---------- Entries supplied ----------

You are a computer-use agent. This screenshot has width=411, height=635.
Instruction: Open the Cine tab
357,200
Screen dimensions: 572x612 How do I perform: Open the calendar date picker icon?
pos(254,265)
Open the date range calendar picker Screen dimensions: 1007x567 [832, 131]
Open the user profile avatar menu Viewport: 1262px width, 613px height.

----------

### Problem requirements
Can you format all of the material above as a numbered list, one line per item, leaving out any blank lines?

### Written solution
1. You are a computer-use agent. This screenshot has width=411, height=635.
2. Instruction: Open the Cine tab
3. 357,200
4. Screen dimensions: 572x612 How do I perform: Open the calendar date picker icon?
5. pos(254,265)
6. Open the date range calendar picker Screen dimensions: 1007x567 [832, 131]
7. Open the user profile avatar menu Viewport: 1262px width, 613px height.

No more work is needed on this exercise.